* Problem requirements:
The material below is to be copied exactly from the line with "This screenshot has width=1512, height=803." up to and including the line with "This screenshot has width=680, height=532.", with nothing else kept and no pictures.

* Data supplied:

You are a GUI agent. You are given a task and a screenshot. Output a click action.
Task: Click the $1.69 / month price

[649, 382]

* * *

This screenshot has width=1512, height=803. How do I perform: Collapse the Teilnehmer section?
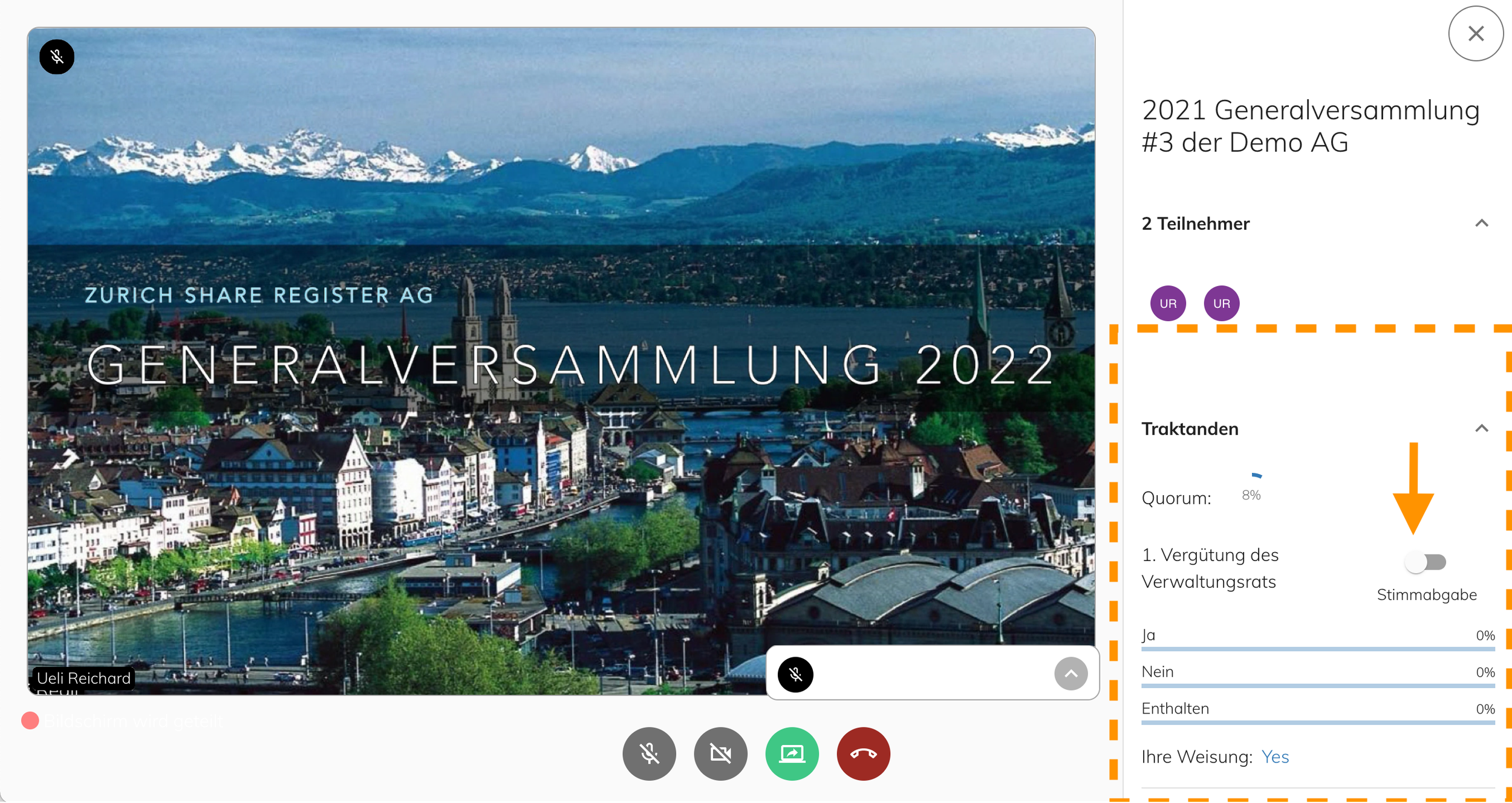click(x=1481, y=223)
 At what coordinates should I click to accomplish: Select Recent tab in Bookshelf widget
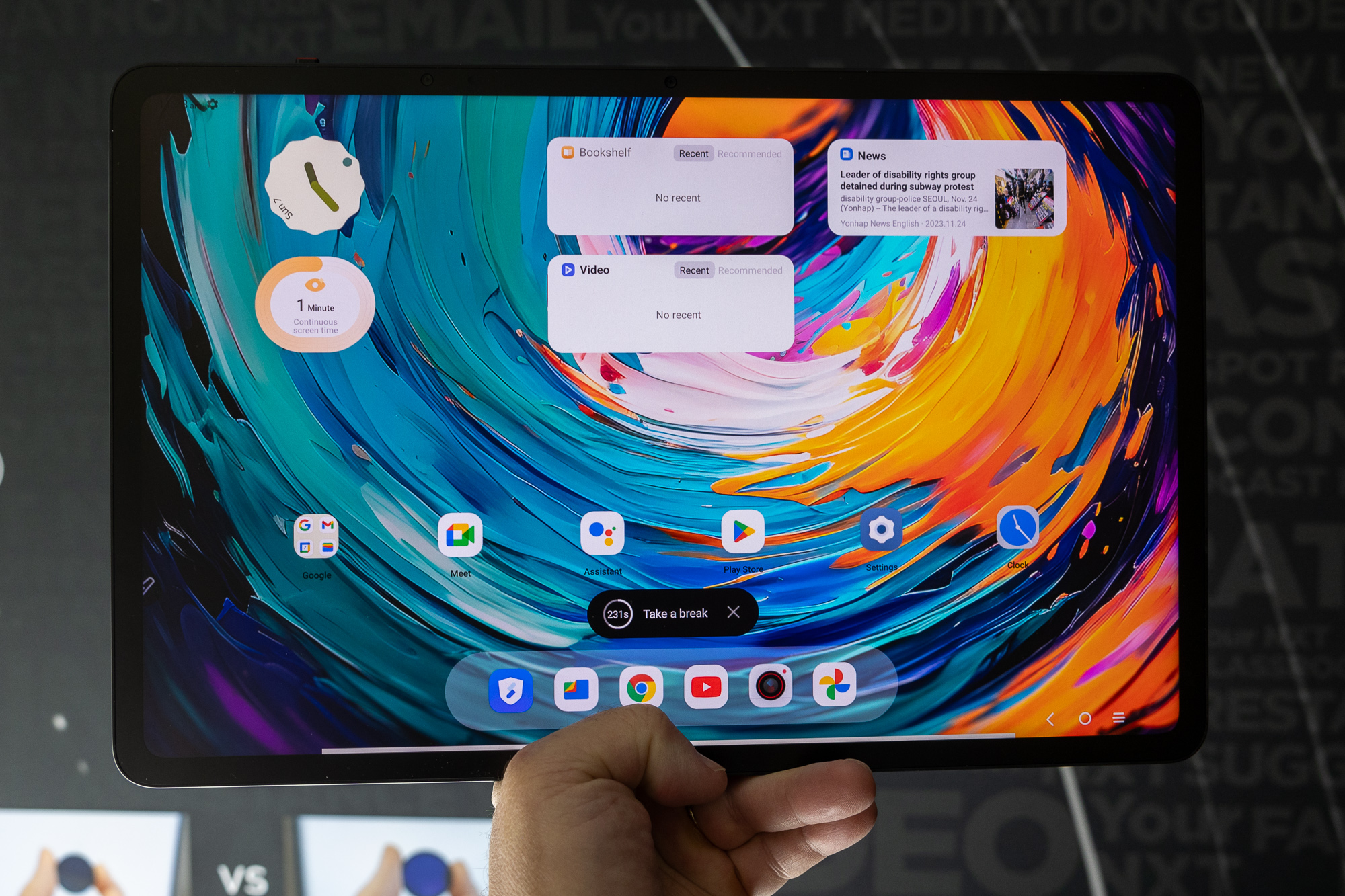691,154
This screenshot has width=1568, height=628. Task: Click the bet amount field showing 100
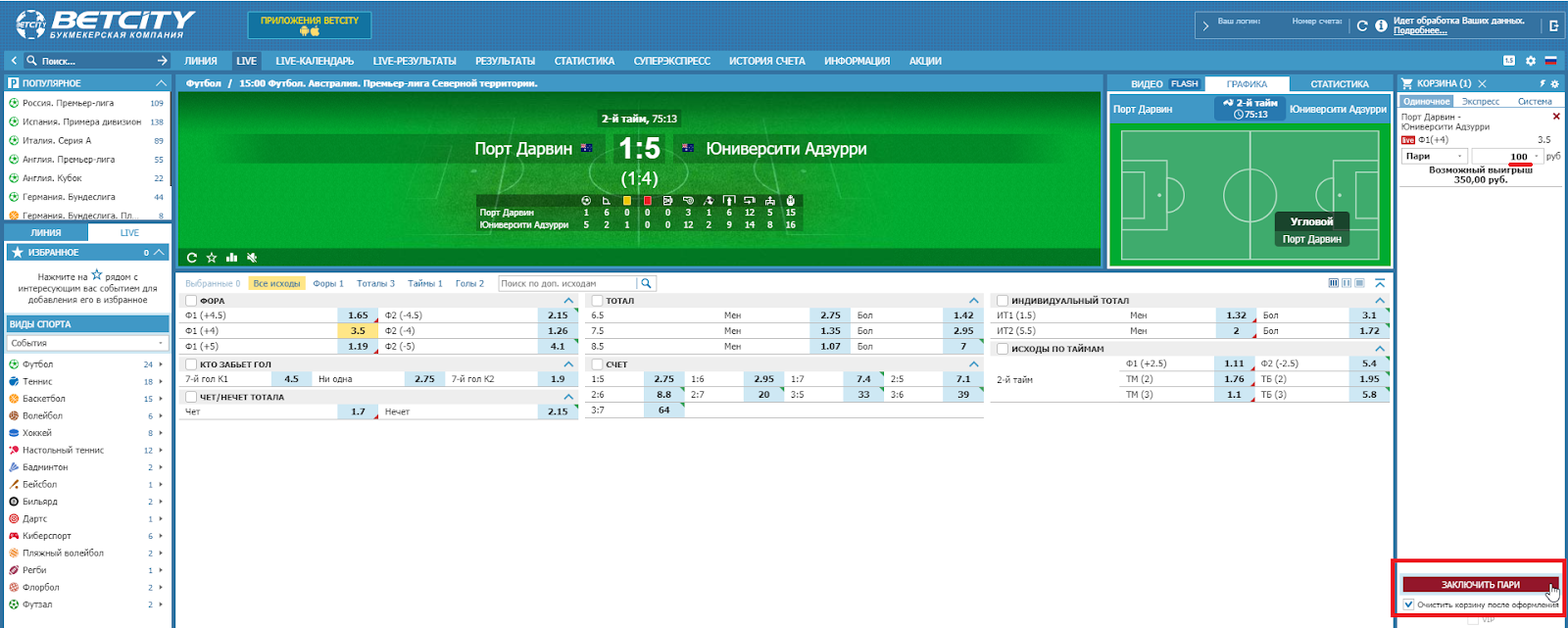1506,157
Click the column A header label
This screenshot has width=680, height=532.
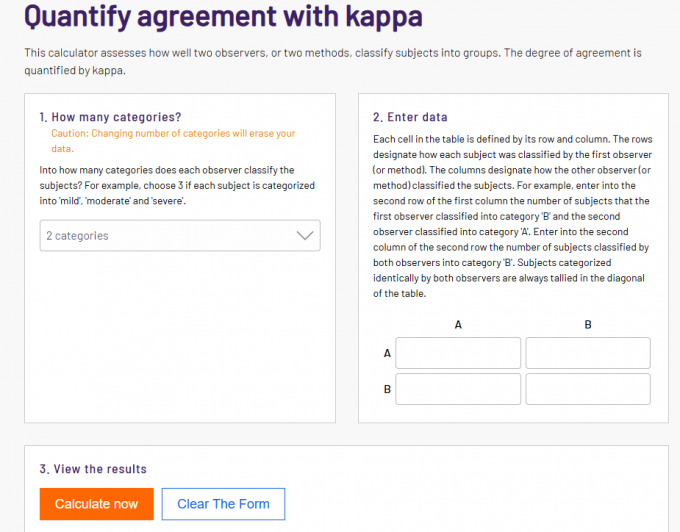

* Response:
This screenshot has width=1512, height=803. How do I perform: Collapse the Teilnehmer section?
click(x=1481, y=223)
 At what coordinates should I click to accomplish: Select Recent tab in Bookshelf widget
691,154
This screenshot has width=1568, height=628. Task: Click the bet amount field showing 100
1506,157
Click the column A header label
This screenshot has width=680, height=532.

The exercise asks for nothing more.